» **MATERIAL SHOWN**
□ □ □ □ □

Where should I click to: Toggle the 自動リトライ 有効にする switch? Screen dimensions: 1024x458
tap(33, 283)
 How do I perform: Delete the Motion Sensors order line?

□ □ □ □ □

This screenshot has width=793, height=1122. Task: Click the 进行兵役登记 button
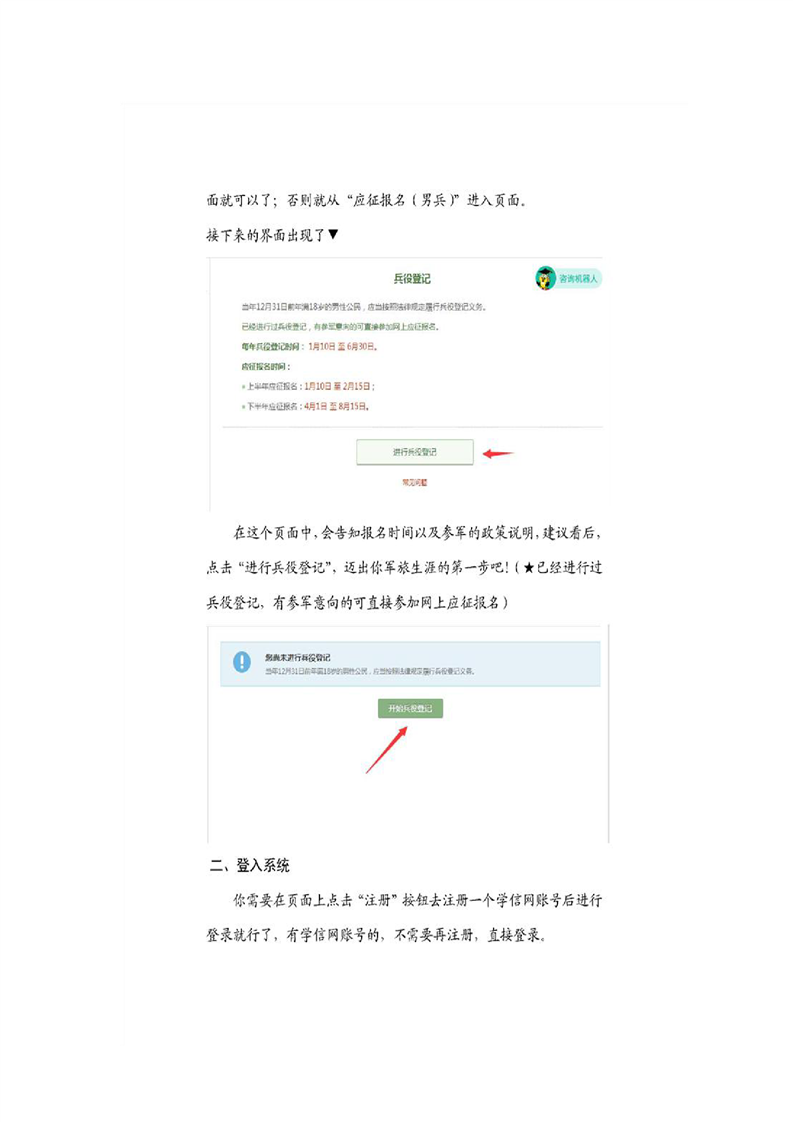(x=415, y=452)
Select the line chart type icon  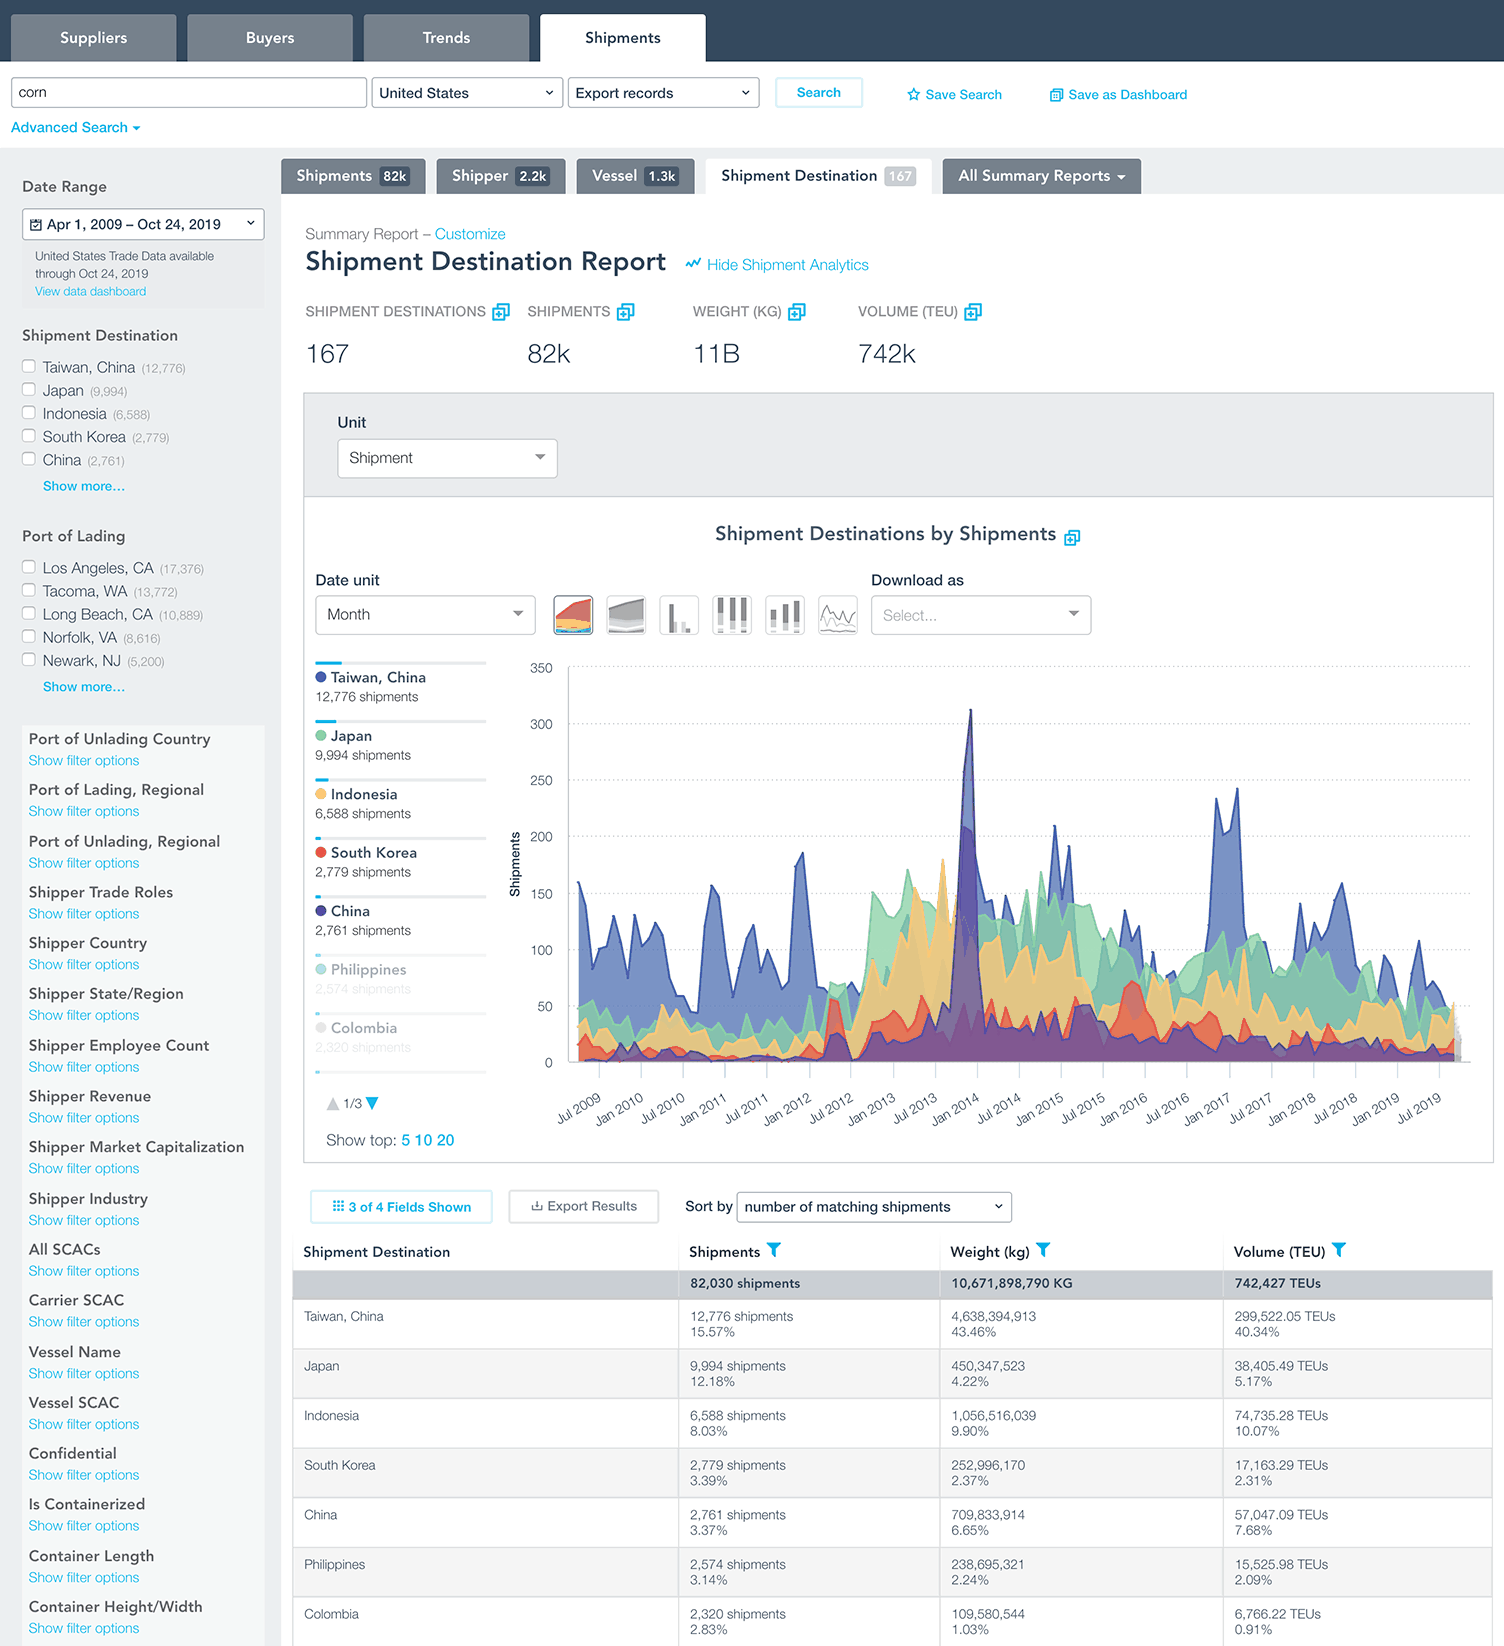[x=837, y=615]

□ □ □ □ □

From the entries above, restate word for word the lines from the line containing "Where should I" to the line containing "How do I perform: Delete", both ends included, and nothing more.

» **SOLUTION TO THE EXERCISE**
Where should I click to: Toggle the 自動リトライ 有効にする switch? Screen dimensions: 1024x458
tap(33, 283)
 How do I perform: Delete the Motion Sensors order line?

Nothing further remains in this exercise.